_Task goal:_
The answer must be an exact copy of all the data below.

_Given records:_
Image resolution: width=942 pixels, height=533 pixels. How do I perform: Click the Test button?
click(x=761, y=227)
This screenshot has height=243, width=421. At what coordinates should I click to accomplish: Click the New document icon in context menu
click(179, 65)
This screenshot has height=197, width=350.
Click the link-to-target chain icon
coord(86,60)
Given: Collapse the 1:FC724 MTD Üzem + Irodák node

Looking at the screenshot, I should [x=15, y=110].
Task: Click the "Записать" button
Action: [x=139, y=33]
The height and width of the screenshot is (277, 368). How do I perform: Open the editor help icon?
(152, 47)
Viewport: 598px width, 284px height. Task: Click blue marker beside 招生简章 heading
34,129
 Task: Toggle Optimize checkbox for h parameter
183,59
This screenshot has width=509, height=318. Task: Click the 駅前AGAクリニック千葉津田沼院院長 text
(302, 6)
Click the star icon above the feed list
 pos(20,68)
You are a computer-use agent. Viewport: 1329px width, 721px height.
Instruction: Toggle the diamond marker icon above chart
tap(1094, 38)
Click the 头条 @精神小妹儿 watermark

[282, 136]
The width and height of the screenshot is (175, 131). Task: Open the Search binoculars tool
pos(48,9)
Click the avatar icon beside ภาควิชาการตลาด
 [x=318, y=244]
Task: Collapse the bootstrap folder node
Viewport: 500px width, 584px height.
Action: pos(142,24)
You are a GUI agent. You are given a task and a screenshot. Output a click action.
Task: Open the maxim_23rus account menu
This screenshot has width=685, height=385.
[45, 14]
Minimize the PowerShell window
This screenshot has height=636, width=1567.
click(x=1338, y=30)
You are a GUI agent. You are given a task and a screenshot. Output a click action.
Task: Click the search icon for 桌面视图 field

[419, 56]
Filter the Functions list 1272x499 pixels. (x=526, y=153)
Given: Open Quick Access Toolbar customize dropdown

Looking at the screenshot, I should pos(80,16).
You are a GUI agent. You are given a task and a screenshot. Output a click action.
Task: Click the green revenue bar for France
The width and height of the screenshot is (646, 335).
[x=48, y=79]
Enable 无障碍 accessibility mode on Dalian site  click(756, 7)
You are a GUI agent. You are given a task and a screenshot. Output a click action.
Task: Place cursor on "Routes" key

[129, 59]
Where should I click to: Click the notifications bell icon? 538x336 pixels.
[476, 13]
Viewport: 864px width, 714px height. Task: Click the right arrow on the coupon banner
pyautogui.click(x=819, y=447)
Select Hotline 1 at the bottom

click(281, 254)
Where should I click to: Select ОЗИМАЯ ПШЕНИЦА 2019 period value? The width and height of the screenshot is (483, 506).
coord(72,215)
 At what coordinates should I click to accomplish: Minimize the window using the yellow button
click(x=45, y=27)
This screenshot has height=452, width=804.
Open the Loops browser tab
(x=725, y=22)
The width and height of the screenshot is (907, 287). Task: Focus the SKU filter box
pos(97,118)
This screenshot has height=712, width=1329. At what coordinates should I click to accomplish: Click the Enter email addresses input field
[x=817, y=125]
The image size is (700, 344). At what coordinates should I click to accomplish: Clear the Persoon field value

_Task response:_
Image resolution: width=942 pixels, height=533 pixels. How do I perform: Click the Test button?
click(x=761, y=227)
This screenshot has height=243, width=421. At what coordinates should I click to accomplish: Click the New document icon in context menu
click(179, 65)
This screenshot has height=197, width=350.
Click the link-to-target chain icon
coord(86,60)
Given: Collapse the 1:FC724 MTD Üzem + Irodák node

Looking at the screenshot, I should [x=15, y=110].
Task: Click the "Записать" button
Action: [x=139, y=33]
The height and width of the screenshot is (277, 368). How do I perform: Open the editor help icon?
(152, 47)
Viewport: 598px width, 284px height. Task: Click blue marker beside 招生简章 heading
34,129
 Task: Toggle Optimize checkbox for h parameter
183,59
This screenshot has width=509, height=318. Task: Click the 駅前AGAクリニック千葉津田沼院院長 text
(302, 6)
Click the star icon above the feed list
 pos(20,68)
You are a computer-use agent. Viewport: 1329px width, 721px height.
Instruction: Toggle the diamond marker icon above chart
tap(1094, 38)
Click the 头条 @精神小妹儿 watermark

[282, 136]
The width and height of the screenshot is (175, 131). Task: Open the Search binoculars tool
pos(48,9)
Click the avatar icon beside ภาควิชาการตลาด
 [x=318, y=244]
Task: Collapse the bootstrap folder node
Viewport: 500px width, 584px height.
Action: pos(142,24)
You are a GUI agent. You are given a task and a screenshot. Output a click action.
Task: Open the maxim_23rus account menu
This screenshot has width=685, height=385.
[45, 14]
Minimize the PowerShell window
This screenshot has height=636, width=1567.
click(x=1338, y=30)
You are a GUI agent. You are given a task and a screenshot. Output a click action.
Task: Click the search icon for 桌面视图 field

[419, 56]
Filter the Functions list 1272x499 pixels. (x=526, y=153)
Given: Open Quick Access Toolbar customize dropdown

Looking at the screenshot, I should pos(80,16).
You are a GUI agent. You are given a task and a screenshot. Output a click action.
Task: Click the green revenue bar for France
The width and height of the screenshot is (646, 335).
[x=48, y=79]
Enable 无障碍 accessibility mode on Dalian site  click(756, 7)
You are a GUI agent. You are given a task and a screenshot. Output a click action.
Task: Place cursor on "Routes" key

[129, 59]
Where should I click to: Click the notifications bell icon? 538x336 pixels.
[476, 13]
Viewport: 864px width, 714px height. Task: Click the right arrow on the coupon banner
pyautogui.click(x=819, y=447)
Select Hotline 1 at the bottom

click(281, 254)
Where should I click to: Select ОЗИМАЯ ПШЕНИЦА 2019 period value? The width and height of the screenshot is (483, 506).
coord(72,215)
 At what coordinates should I click to accomplish: Minimize the window using the yellow button
click(x=45, y=27)
This screenshot has height=452, width=804.
Open the Loops browser tab
(x=725, y=22)
The width and height of the screenshot is (907, 287). Task: Focus the SKU filter box
pos(97,118)
This screenshot has height=712, width=1329. At what coordinates should I click to accomplish: Click the Enter email addresses input field
[x=817, y=125]
The image size is (700, 344). At what coordinates should I click to accomplish: Clear the Persoon field value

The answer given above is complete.